One evening we went out for the Latin American version of pizza, which almost always, almost impossibly, leaves me craving even the fifty-cent pizzas untouched at Food Lions back home. We went out for
pupusas salvadoreñas (elaboradas con ingredientes nicaragüenses) another evening, and the waitress seemed impressed that I, flaunting those few weeks in
El Salvador, asked for
loroco. I invited the family to the shores of
la Laguna de Apoyo, where I stripped to my Dickies and jumped in, while the family, unsure swimmers, watched from the shore; we ordered platters of fried fish, a few liters of
Toña, and otherwise laughed away an evening.
Best of all was the goodbye
asado at Everth's mom's house, where also reside various relatives, all who I consider friends; especially the precious Anita, who'd blather to me about any topic, flashing the semi-toothy smile of adolescence at every frequent fit of laughter. Everth and the family got a kick out of watching me, initially, struggle to cut the slabs of beef into long chains; then came the grating of various vegetables, onions, chilis, celery, garlic; finally all was bathed in olive oil, a hailstorm of salt, and mixed by hand, a mouthwatering aroma expelling from the mixing cauldron. There was corn to be grilled. We chopped, finely, tomatoes, onions, and cilantro, squeezed fresh lime, and covered in perfect avocado,
chimol. Rice on the side. A fresh salsa made from chilis, onion, and tomato,
bien picante. Everth stoked the charcoal fire and arranged long strips of beef across the grill, cobs of corn in a circle, ringing the sizzling meat. When I saw my plate, the
chimol served inside a leaf of iceberg lettuce, browned strips of beef atop a pile a rice, two hot tortillas on a dish aside, plenty of
picante, two charred cobs of corn, I went into a photo shooting frenzy. In the juryrigged lighting, the dim light, cast from the single overhanging bulb, further shadowed by objects hanging from the ceiling, made it somewhat more difficult to shoot without flash, as much as I was trembling in anticipation.
The food exceeded my lofty expectations.
Como decimos: Barriga llena, corazón contento.
When peering down into the recesses of a smoking volcanic crater barely warrants a mention, you know you've had a good vacation (though, to be fair, pretty much anything short of a violently erupting volcano is going to pale in comparison to Guatemala's
Volcán Pacaya, having melted the soles of my shoes toeing lava).
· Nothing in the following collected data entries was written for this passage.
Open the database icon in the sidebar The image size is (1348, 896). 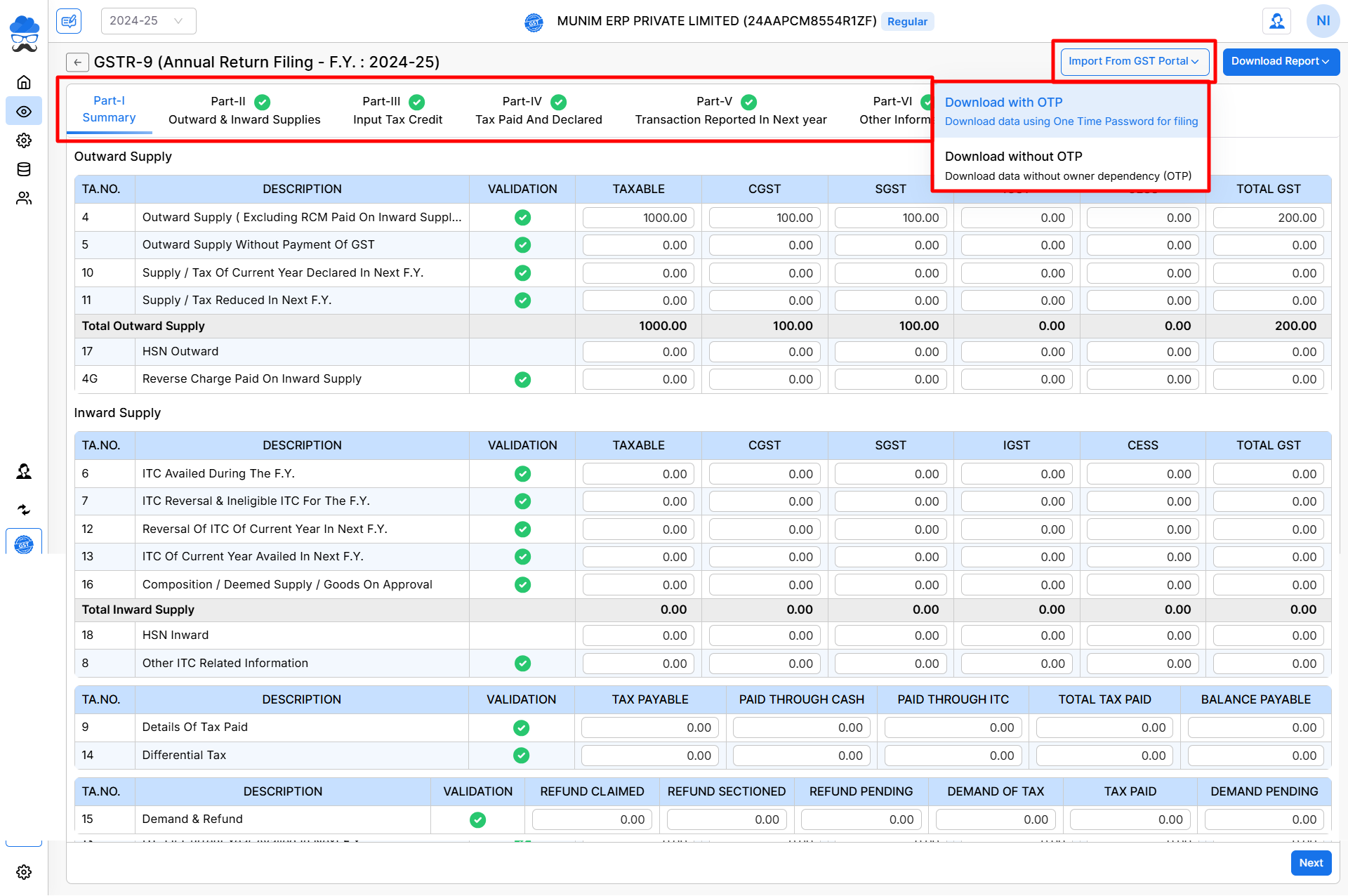point(24,169)
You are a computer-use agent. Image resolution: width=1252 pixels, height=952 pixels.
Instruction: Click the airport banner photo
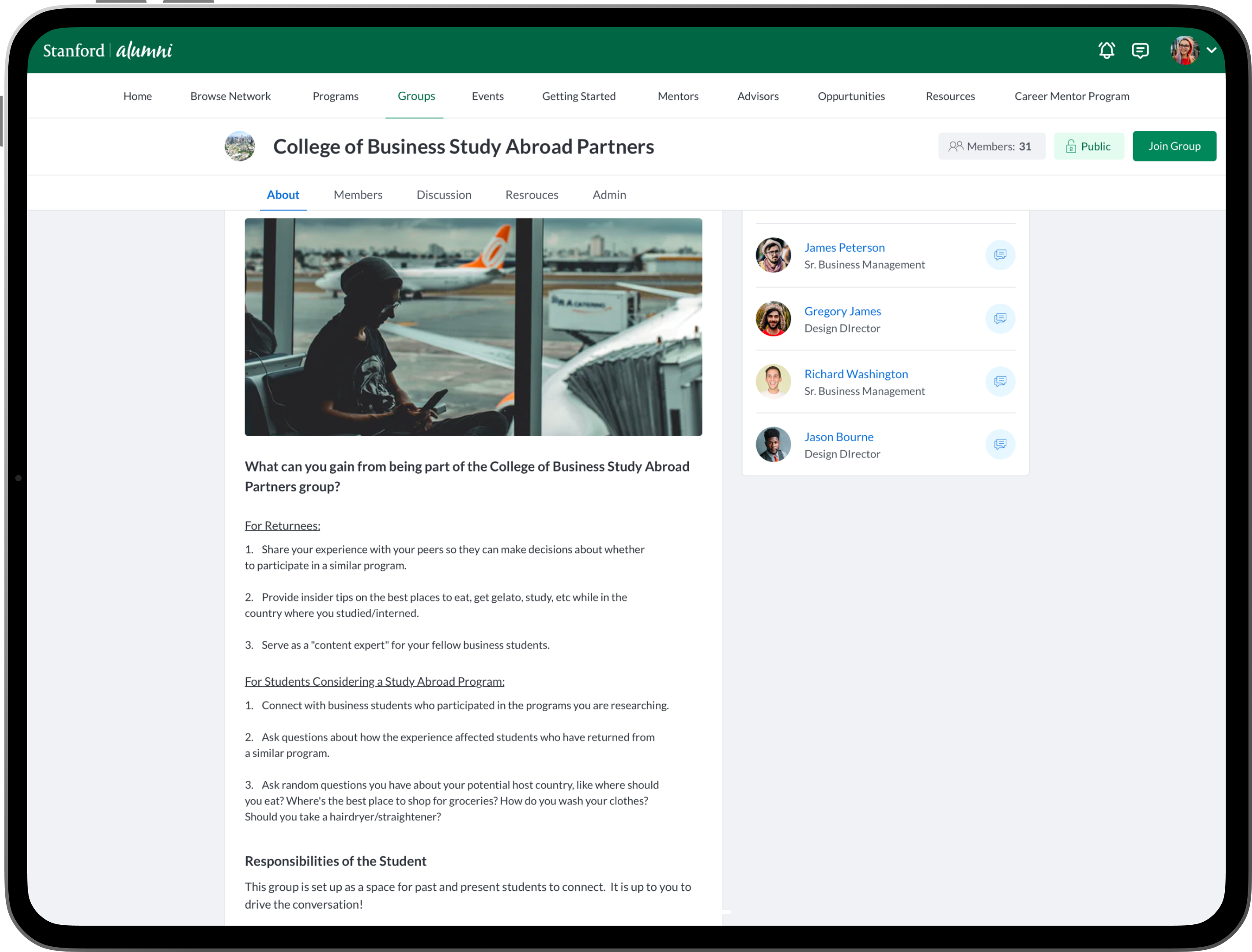click(473, 327)
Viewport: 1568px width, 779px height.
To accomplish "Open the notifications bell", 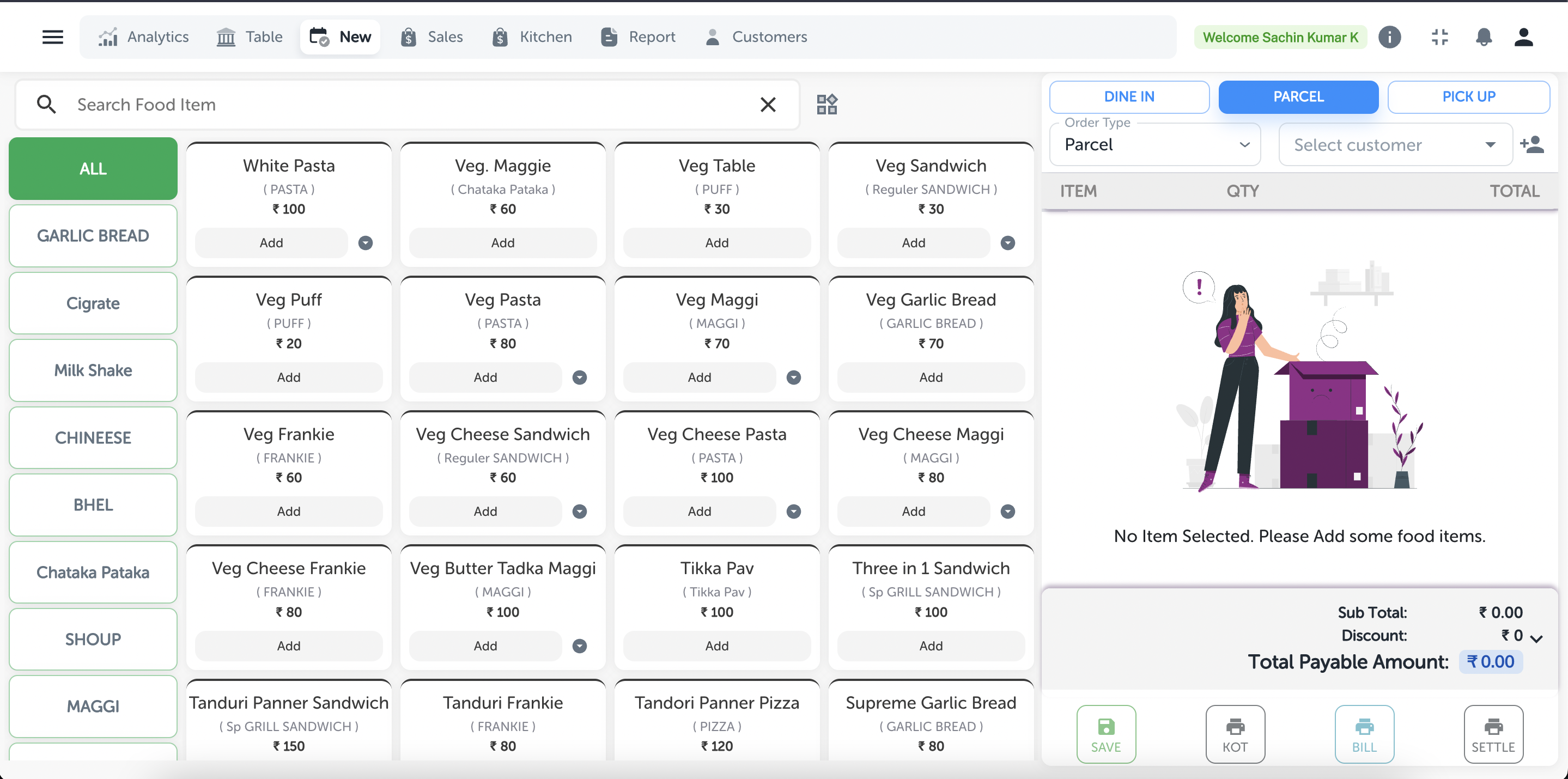I will [x=1484, y=37].
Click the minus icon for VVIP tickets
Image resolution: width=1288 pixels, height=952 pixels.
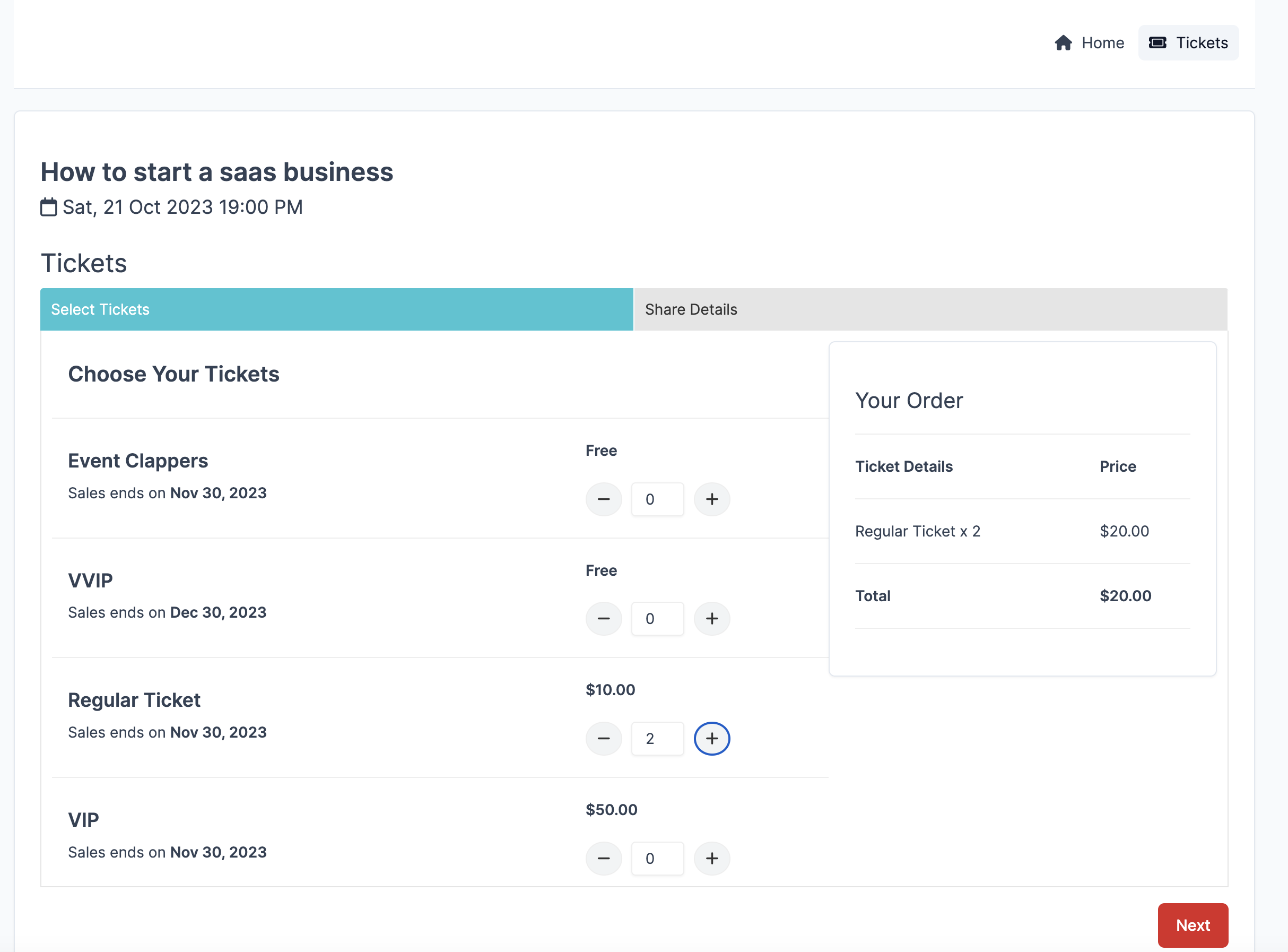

Visiting friends on a daily basis, conversing always in a second language, struggling to stay hydrated, paying for, maybe, half your meals, the rest enjoyed
en casa, homemade, disregarding sage advice and eating unpeeled fruit, bathed in tapwater and massaged by unwashed hands, hands having just handled raw meat, drunkenly chugging tapwater and breakfasting on
liquados made with powdered milk and tapwater, enjoying streetfood;
amistades and immersion, this is life.